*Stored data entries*
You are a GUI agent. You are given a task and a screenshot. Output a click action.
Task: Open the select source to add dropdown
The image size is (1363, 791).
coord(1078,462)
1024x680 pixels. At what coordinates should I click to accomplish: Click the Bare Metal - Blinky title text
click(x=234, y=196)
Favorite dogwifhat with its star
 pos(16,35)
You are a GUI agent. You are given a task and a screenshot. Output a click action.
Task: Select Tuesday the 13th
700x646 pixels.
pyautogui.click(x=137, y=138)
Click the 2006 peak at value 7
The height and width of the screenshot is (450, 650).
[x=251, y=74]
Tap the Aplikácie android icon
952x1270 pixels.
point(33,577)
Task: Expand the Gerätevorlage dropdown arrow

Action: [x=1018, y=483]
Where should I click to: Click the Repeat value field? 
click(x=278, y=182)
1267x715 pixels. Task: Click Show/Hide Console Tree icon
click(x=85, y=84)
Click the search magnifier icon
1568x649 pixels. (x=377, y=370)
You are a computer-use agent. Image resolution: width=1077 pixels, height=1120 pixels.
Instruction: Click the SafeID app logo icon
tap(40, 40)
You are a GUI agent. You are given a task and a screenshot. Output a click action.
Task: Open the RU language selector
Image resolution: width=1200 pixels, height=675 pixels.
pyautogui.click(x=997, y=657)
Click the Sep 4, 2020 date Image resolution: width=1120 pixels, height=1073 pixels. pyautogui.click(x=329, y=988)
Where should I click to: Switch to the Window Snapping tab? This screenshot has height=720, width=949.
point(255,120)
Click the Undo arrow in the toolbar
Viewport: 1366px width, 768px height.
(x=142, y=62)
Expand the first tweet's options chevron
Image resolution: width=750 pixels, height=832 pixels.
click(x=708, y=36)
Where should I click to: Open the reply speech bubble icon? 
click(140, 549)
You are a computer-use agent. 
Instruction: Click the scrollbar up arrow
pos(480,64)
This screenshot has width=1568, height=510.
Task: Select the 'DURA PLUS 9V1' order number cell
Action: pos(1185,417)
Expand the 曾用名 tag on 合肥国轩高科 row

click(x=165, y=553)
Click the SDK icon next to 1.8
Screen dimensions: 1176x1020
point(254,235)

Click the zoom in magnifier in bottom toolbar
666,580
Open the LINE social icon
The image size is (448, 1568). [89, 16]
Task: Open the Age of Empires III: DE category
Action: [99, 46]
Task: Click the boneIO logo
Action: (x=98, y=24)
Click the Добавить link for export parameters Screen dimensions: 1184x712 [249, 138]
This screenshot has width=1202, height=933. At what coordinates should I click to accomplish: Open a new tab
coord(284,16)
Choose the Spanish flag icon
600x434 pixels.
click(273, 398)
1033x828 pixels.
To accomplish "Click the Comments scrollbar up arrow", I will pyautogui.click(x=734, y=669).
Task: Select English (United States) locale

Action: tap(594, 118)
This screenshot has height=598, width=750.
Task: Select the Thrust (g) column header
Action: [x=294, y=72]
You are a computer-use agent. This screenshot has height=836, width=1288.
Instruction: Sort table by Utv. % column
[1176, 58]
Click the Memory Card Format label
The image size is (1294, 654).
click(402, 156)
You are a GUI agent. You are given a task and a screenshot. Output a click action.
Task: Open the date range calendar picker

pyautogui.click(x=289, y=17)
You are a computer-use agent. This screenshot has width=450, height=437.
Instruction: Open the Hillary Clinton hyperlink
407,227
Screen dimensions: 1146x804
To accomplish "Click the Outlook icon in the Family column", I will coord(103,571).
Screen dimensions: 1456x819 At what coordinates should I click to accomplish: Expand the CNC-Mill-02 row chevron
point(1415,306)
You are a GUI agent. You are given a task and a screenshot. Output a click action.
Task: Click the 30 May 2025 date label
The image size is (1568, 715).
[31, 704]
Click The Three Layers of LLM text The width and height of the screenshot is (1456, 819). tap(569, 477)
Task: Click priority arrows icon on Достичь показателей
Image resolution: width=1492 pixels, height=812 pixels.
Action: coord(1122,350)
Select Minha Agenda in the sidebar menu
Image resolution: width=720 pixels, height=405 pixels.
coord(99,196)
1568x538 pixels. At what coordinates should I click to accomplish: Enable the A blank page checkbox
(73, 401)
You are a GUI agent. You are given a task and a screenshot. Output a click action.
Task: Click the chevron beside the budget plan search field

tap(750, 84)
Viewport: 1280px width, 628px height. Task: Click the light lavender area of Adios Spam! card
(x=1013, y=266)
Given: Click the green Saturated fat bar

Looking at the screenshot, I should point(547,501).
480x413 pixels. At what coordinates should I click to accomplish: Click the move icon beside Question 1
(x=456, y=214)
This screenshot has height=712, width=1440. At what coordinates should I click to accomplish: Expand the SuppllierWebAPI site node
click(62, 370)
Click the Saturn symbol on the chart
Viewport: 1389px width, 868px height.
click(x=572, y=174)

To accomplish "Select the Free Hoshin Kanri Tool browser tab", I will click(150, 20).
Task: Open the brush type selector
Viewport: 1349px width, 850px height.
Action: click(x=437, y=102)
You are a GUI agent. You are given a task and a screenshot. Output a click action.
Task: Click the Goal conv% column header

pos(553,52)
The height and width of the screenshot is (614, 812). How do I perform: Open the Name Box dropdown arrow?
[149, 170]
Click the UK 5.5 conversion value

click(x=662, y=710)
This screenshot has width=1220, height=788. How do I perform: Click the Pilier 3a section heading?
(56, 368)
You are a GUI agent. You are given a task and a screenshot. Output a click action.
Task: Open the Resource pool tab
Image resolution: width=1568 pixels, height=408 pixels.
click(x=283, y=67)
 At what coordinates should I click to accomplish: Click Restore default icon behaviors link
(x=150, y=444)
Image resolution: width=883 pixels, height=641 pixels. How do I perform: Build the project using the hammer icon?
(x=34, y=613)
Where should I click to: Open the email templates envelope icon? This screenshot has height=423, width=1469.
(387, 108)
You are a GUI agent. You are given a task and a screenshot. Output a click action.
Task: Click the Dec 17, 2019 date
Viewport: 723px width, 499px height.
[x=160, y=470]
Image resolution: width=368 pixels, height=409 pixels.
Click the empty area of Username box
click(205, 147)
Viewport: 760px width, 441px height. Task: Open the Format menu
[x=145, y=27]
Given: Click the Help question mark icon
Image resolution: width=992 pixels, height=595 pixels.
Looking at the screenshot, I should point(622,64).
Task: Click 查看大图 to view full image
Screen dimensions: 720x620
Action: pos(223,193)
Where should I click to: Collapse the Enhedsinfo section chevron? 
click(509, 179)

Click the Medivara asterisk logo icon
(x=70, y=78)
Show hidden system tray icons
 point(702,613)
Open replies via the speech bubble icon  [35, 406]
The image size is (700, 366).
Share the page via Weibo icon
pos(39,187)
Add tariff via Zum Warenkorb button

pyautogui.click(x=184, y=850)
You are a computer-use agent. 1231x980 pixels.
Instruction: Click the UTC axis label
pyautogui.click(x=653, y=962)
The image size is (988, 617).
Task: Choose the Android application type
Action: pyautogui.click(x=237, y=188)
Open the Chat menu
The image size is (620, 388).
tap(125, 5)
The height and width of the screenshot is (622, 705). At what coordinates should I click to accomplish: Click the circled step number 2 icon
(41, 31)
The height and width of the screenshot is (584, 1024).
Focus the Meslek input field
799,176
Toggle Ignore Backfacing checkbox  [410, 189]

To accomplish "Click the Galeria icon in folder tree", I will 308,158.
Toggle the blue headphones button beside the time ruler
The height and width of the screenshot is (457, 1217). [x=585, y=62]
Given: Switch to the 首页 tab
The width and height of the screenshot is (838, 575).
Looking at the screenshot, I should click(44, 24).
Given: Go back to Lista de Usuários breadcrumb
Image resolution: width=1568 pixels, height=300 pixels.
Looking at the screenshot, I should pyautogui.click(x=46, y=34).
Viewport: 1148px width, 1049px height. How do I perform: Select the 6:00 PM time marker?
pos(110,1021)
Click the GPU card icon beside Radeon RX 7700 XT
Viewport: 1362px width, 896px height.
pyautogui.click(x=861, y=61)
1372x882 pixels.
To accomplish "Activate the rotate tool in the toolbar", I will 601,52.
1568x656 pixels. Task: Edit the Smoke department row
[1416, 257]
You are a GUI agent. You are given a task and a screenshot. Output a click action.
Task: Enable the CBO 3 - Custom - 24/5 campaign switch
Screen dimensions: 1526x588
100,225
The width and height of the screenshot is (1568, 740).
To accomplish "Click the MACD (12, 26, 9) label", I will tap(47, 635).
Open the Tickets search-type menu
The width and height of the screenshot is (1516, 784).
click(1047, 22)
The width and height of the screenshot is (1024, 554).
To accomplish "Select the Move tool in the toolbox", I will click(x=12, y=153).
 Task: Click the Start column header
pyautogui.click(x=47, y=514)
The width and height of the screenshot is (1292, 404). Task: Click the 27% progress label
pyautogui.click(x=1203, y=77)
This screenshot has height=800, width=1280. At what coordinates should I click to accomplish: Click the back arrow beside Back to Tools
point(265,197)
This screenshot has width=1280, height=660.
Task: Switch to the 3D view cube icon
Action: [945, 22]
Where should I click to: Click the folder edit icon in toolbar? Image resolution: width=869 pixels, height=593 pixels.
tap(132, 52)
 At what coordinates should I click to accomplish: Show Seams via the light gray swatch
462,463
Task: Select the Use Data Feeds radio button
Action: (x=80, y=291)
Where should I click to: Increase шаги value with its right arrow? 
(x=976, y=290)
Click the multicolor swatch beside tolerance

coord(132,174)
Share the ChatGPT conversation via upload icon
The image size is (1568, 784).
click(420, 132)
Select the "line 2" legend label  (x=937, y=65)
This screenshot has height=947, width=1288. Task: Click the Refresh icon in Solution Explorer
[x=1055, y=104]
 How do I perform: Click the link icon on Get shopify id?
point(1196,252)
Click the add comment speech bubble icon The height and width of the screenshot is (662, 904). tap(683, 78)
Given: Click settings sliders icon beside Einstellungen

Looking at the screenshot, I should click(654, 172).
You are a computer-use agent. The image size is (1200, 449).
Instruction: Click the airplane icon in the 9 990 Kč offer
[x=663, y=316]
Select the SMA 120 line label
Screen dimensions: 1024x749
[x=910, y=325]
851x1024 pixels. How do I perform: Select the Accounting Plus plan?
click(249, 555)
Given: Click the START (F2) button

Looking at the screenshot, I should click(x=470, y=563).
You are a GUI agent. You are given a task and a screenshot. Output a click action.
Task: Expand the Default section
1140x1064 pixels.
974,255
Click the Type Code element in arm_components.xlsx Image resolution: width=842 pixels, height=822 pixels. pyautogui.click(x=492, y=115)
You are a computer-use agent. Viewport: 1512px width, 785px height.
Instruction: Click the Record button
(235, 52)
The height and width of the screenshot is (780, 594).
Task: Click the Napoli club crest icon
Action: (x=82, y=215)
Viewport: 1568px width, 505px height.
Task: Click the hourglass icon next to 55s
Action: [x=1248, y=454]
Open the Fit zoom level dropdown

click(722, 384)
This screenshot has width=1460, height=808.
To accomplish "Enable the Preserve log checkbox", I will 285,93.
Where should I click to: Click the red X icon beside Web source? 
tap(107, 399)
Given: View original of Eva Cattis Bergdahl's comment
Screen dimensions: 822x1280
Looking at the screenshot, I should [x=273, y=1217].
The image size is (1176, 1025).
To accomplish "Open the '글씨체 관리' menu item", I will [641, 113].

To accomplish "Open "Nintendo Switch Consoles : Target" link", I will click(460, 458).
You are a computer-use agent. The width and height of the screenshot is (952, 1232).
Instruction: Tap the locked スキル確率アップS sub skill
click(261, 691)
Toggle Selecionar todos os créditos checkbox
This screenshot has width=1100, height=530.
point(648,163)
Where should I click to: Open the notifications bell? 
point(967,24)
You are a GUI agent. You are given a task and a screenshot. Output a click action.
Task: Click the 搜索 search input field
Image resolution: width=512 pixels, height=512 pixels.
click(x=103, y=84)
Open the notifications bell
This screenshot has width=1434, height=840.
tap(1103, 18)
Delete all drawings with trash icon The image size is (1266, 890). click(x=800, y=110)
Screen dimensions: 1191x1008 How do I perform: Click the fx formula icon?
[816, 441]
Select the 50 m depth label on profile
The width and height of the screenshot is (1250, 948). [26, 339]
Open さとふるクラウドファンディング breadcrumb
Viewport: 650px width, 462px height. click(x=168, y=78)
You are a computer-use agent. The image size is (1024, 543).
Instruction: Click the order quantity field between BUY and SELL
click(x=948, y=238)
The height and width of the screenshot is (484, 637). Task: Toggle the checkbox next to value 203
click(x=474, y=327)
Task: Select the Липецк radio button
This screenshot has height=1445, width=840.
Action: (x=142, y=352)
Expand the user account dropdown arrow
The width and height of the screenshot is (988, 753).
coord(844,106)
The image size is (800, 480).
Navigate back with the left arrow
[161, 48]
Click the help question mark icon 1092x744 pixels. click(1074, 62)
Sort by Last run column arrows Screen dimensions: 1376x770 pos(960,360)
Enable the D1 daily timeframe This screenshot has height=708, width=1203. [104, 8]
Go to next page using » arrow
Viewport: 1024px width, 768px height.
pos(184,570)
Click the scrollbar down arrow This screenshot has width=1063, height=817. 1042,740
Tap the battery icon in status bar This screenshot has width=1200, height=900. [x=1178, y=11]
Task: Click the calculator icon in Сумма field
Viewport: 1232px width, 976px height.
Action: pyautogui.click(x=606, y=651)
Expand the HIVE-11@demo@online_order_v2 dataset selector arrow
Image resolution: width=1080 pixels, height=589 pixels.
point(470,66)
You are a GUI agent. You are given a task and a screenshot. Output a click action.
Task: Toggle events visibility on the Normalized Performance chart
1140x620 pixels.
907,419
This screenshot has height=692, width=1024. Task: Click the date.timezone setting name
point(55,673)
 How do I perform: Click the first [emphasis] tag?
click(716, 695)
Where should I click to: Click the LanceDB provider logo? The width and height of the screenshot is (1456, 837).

*Instructions to follow*
For this exercise, repeat exactly the lines of the data above from the one with "You are a computer-use agent. The width" down to the one with "Task: Click the calculator", both end lines included.

*Output below*
You are a computer-use agent. The width and height of the screenshot is (952, 1232).
Instruction: Tap the locked スキル確率アップS sub skill
click(261, 691)
Toggle Selecionar todos os créditos checkbox
This screenshot has width=1100, height=530.
point(648,163)
Where should I click to: Open the notifications bell? 
point(967,24)
You are a GUI agent. You are given a task and a screenshot. Output a click action.
Task: Click the 搜索 search input field
Image resolution: width=512 pixels, height=512 pixels.
click(x=103, y=84)
Open the notifications bell
This screenshot has width=1434, height=840.
tap(1103, 18)
Delete all drawings with trash icon The image size is (1266, 890). click(x=800, y=110)
Screen dimensions: 1191x1008 How do I perform: Click the fx formula icon?
[816, 441]
Select the 50 m depth label on profile
The width and height of the screenshot is (1250, 948). [26, 339]
Open さとふるクラウドファンディング breadcrumb
Viewport: 650px width, 462px height. click(x=168, y=78)
You are a computer-use agent. The image size is (1024, 543).
Instruction: Click the order quantity field between BUY and SELL
click(x=948, y=238)
The height and width of the screenshot is (484, 637). Task: Toggle the checkbox next to value 203
click(x=474, y=327)
Task: Select the Липецк radio button
This screenshot has height=1445, width=840.
Action: (x=142, y=352)
Expand the user account dropdown arrow
The width and height of the screenshot is (988, 753).
coord(844,106)
The image size is (800, 480).
Navigate back with the left arrow
[161, 48]
Click the help question mark icon 1092x744 pixels. click(1074, 62)
Sort by Last run column arrows Screen dimensions: 1376x770 pos(960,360)
Enable the D1 daily timeframe This screenshot has height=708, width=1203. [104, 8]
Go to next page using » arrow
Viewport: 1024px width, 768px height.
pos(184,570)
Click the scrollbar down arrow This screenshot has width=1063, height=817. 1042,740
Tap the battery icon in status bar This screenshot has width=1200, height=900. [x=1178, y=11]
Task: Click the calculator icon in Сумма field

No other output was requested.